‘Extremely scary’: Business owners, workers concerned of COVID-19 subsidy wind-down
Global News
Programs like the Canada Emergency Wage Subsidy, the Canada Emergency Rent Subsidy and the Canada Recovery Benefit have ended and are set to end be replaced with new ones.
With the federal government set to cancel a plethora of COVID-19 support programs on Saturday, business owners and employees say they’re worried over how they’re going to survive.
Programs like the Canada Emergency Wage Subsidy (CEWS), the Canada Emergency Rent Subsidy (CERS) and the Canada Recovery Benefit (CRB) are set to be replaced with new measures in their place.
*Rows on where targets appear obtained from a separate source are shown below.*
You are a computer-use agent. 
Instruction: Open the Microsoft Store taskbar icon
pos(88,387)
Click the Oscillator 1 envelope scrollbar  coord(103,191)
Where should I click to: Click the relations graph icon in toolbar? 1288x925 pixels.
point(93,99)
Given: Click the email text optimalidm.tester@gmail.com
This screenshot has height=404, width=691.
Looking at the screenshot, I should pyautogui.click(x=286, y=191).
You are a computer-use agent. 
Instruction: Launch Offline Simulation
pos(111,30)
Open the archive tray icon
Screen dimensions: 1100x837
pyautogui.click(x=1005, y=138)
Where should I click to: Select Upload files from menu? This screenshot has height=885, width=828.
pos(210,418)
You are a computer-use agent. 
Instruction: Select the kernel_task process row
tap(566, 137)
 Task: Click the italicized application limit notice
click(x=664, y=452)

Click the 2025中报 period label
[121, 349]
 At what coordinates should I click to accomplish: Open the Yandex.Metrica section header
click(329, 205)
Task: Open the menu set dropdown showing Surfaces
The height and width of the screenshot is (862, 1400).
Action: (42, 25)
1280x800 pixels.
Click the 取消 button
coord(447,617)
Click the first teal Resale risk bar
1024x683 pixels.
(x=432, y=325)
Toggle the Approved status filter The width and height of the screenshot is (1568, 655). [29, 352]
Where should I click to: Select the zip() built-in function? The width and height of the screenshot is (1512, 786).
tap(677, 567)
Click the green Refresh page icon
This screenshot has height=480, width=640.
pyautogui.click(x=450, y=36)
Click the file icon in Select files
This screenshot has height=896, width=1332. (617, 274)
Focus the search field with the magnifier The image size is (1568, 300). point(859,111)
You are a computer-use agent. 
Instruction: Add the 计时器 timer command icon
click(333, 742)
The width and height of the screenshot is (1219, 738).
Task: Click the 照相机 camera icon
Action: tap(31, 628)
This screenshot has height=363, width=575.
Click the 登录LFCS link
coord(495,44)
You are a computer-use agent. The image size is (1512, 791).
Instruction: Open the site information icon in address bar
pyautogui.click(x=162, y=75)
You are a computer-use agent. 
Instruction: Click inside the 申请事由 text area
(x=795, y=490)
Though Canada’s devastated tourism and service industry, still reeling from the COVID-19 pandemic, continues to recover, business owners and employees say that those lifelines are the only things keeping them afloat.
Aleksander Saiyan, the operations director for Toronto Dance Salsa, said that if he hadn’t made use of those programs, his dance studio would have been shut down.
“There’s no way we could have covered the rent, we would have went into a massive debt,” said Saiyan, who made use of the CRB for himself and other government programs for his business.
Dance studios, much like gyms and exercise spaces, were widely considered “grey areas” in what provincial governments decided to shut down during their pandemic-induced lockdowns.
While Ontario’s provincial government continues its gradual re-opening of the economy, including most recently an announcement of full capacity for gyms and restaurants set for this Monday, Saiyan said business is still just a fraction of what it was prior to the pandemic.
Saiyan says the business is now just operating on little more than 30 per cent of the revenue it was earning pre-COVID, and that every “penny” and more that they’ve saved up in previous years has already gone forward to cover bills like rent, electricity and wages.